Todos conocemos a algún
Dupree: el cómplice comprensivo, el rey de la fiesta que nos hace
beber y nos tumba debajo de la mesa mientras nos regala los oidos con todo
tipo de consejos sobre la mejor forma de vivir la vida... y cuya actividad
favorita es practicar el "sillónbol" delante de la tele mientras
el resto del mundo se mata a trabajar.
Los recién casados
Carl y Molly se encuentran con una inesperada serpiente en su perfectamente
construido paraíso conyugal. Se trata de Dupree. Un
colgado con alma de poeta martirizado por su jefe: cuando se coge una semana
para hacer de padrino de boda de Carl y Molly en Hawai, van y le despiden.

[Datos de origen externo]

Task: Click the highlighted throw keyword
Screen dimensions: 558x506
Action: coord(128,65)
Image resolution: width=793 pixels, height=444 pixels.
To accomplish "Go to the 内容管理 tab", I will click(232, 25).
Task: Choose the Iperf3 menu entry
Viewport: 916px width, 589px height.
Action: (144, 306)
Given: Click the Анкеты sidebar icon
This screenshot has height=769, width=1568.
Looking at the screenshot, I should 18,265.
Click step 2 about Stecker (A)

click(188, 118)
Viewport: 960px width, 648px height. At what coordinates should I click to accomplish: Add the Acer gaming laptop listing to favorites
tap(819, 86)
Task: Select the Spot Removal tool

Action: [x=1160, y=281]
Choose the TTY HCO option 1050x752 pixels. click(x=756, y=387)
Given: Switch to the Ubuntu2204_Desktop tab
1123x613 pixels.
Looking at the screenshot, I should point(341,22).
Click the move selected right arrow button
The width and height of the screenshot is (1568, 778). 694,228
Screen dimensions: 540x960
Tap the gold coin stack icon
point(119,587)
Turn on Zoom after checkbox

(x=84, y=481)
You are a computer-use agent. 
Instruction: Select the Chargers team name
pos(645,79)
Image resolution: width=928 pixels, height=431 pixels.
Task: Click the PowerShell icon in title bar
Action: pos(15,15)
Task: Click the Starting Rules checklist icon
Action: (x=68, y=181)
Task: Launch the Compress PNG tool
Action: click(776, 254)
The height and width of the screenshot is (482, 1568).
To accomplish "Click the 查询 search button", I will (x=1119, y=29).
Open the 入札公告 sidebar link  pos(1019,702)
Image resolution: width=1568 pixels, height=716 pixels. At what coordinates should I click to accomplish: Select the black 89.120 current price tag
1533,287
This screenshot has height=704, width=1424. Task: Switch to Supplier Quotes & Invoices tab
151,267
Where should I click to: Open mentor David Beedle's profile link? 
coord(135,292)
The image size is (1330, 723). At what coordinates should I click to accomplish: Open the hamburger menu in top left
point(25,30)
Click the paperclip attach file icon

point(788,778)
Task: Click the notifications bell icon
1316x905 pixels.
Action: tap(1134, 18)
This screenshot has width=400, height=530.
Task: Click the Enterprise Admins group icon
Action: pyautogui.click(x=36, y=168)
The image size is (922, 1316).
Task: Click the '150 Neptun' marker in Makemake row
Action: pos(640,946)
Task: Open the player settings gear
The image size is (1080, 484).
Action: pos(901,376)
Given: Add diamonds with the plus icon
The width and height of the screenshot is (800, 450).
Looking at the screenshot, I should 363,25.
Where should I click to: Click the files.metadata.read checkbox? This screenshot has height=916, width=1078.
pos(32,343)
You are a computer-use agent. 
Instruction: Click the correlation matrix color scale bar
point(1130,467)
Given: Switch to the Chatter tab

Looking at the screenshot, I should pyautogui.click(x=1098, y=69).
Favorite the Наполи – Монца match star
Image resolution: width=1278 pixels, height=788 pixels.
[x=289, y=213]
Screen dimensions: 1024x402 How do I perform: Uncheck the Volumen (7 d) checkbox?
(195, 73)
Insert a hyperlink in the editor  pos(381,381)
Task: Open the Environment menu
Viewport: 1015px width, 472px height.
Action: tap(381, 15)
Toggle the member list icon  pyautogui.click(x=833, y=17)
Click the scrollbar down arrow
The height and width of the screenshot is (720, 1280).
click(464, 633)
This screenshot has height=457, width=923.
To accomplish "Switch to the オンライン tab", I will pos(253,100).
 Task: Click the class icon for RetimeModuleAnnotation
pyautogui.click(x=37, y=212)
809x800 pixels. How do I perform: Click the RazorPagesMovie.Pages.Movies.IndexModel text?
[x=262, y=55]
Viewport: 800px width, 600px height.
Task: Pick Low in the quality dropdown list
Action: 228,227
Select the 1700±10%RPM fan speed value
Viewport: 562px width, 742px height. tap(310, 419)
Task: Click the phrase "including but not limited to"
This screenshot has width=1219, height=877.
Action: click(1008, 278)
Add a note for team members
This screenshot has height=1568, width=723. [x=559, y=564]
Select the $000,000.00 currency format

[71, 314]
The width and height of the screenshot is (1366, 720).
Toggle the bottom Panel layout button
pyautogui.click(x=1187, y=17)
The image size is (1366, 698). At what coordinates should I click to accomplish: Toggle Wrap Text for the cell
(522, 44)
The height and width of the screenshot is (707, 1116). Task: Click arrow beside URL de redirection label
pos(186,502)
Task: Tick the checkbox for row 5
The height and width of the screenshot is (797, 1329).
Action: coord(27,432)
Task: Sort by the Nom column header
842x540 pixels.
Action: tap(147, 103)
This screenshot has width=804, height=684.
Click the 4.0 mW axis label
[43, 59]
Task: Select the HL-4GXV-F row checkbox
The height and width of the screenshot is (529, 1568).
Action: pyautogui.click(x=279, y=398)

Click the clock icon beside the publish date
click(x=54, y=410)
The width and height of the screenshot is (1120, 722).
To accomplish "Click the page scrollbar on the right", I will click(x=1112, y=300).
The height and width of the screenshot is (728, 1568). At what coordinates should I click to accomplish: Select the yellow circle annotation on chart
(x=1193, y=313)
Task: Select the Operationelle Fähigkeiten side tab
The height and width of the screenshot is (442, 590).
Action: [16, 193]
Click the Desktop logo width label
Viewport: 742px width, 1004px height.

Sin trabajo, sin coche, expulsado de su abrevadero habitual, Dupree se
instala en casa de los Peterson durante un par de días... bueno,
dejémoslo en un par de meses.
Al principio Carl está
encantado con su invitado mientras que es a Molly a quien le toca aguantar
sus travesuras. Pero luego Carl se sumerge a fondo en su trabajo
en una inmobiliaria, que no consigue compatibilizar con sus obligaciones
conyugales y la atención debida a su huésped. Absorbido
por su empleo, Carl tiene cada vez menos tiempo libre y Dupree se convierte
en el mejor compañero de Molly. Hasta el padre de Molly le
ve la gracia al pasotismo de Dupree, lo que empieza a frustrar a Carl.
Pronto todos -menos Carl-
se pelean por estar con Dupree. Pero según éste se
convierte en parte del mobiliario de la casa de los Peterson, la frase
"tres es multitud" se convierte en una demostración cómica
de la teoría del caos. La pareja se ve forzada a replantearse
sus ideas sobre el matrimonio e incluso llegan a pensar que quizás
deben encontrar al Dupree que todos llevamos dentro: ése podría
ser uno de los secretos ocultos de la vida.